Exercise brief:
Please repeat exactly the lines below from the one containing "C++ - Set network" down to the one containing "C++ - Read a string (50, 2002)", both included, and nothing else.

Stored records:
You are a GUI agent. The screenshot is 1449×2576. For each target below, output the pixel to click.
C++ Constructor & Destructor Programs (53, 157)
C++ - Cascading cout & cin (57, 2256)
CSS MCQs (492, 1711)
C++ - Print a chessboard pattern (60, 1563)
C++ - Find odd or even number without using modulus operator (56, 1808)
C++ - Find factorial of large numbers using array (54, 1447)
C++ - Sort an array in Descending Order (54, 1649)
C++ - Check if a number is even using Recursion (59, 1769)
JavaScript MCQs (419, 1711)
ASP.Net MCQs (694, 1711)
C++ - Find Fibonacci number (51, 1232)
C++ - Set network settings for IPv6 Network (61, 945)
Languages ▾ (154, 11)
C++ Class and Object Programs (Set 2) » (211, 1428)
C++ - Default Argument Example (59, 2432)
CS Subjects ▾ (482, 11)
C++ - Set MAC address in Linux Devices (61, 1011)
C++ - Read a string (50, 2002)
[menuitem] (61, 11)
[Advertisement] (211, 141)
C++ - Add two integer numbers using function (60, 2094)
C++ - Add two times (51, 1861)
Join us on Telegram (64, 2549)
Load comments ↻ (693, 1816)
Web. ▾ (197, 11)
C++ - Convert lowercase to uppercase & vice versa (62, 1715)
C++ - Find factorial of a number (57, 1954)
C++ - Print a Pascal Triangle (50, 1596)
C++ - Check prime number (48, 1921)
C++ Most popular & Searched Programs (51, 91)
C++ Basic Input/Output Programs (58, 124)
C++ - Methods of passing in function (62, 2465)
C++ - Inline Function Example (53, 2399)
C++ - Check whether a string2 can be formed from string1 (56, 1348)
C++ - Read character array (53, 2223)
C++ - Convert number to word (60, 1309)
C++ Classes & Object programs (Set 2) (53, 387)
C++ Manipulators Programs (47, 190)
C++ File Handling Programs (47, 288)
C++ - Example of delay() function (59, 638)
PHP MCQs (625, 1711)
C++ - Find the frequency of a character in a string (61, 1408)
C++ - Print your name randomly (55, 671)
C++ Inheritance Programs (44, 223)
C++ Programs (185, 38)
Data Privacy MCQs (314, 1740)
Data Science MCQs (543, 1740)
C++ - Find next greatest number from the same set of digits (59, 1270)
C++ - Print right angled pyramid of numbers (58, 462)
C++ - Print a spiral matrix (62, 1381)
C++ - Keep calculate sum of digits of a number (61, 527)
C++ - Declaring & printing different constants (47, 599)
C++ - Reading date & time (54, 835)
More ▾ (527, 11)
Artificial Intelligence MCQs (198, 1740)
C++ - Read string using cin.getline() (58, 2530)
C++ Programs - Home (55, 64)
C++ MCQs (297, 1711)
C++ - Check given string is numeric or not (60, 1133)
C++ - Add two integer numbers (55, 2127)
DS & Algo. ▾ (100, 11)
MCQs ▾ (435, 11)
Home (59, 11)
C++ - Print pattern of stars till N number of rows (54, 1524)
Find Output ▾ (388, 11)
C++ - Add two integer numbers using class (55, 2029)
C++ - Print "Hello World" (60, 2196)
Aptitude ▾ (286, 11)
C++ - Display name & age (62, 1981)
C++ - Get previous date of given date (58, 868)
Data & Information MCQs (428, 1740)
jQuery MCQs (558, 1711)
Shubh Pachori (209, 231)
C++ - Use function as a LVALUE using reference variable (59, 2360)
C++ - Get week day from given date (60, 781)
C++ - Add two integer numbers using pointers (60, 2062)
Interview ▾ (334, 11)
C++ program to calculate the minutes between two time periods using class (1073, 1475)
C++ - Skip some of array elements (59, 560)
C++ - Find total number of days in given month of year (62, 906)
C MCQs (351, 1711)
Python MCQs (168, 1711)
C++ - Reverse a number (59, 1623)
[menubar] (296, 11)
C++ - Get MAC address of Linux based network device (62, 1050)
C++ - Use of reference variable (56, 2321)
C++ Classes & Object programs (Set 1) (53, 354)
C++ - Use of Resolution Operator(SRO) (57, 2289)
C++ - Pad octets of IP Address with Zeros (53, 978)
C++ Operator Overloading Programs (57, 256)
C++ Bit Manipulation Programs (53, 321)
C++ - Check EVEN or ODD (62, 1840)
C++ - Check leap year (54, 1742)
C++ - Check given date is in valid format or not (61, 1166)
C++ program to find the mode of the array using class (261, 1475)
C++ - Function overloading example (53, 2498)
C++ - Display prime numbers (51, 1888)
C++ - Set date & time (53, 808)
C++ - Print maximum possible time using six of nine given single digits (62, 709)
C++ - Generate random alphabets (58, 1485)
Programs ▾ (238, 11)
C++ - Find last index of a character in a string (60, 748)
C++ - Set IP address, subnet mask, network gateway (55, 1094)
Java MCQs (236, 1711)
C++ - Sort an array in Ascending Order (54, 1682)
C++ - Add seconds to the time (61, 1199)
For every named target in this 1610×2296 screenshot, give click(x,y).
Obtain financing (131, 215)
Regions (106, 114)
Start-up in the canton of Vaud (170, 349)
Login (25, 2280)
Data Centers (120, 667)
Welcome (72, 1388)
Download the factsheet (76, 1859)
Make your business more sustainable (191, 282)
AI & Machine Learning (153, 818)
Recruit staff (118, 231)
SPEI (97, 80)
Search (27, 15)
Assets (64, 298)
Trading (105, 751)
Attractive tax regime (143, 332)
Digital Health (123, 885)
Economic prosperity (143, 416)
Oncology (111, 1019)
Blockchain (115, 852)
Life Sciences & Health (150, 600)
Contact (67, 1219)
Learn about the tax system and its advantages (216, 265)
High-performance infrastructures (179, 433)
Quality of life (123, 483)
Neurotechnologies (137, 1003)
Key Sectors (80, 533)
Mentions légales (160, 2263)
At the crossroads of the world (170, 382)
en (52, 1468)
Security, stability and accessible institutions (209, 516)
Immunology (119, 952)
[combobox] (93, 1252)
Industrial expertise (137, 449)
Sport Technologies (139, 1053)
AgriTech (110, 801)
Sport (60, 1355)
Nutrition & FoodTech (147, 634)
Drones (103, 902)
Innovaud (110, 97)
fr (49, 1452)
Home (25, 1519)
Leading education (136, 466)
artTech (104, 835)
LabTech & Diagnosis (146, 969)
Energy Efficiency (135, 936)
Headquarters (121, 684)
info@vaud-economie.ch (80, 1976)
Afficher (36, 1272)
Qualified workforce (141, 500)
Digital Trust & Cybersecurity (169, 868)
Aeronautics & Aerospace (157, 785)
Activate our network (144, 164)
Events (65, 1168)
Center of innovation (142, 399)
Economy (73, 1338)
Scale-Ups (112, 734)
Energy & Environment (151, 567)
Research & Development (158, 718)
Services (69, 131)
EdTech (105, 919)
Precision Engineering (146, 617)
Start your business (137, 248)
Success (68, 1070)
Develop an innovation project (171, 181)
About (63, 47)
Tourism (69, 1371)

Output of the exercise:
C++ - Set network settings for IPv6 Network (61, 945)
Languages ▾ (154, 11)
C++ Class and Object Programs (Set 2) » (211, 1428)
C++ - Default Argument Example (59, 2432)
CS Subjects ▾ (482, 11)
C++ - Set MAC address in Linux Devices (61, 1011)
C++ - Read a string (50, 2002)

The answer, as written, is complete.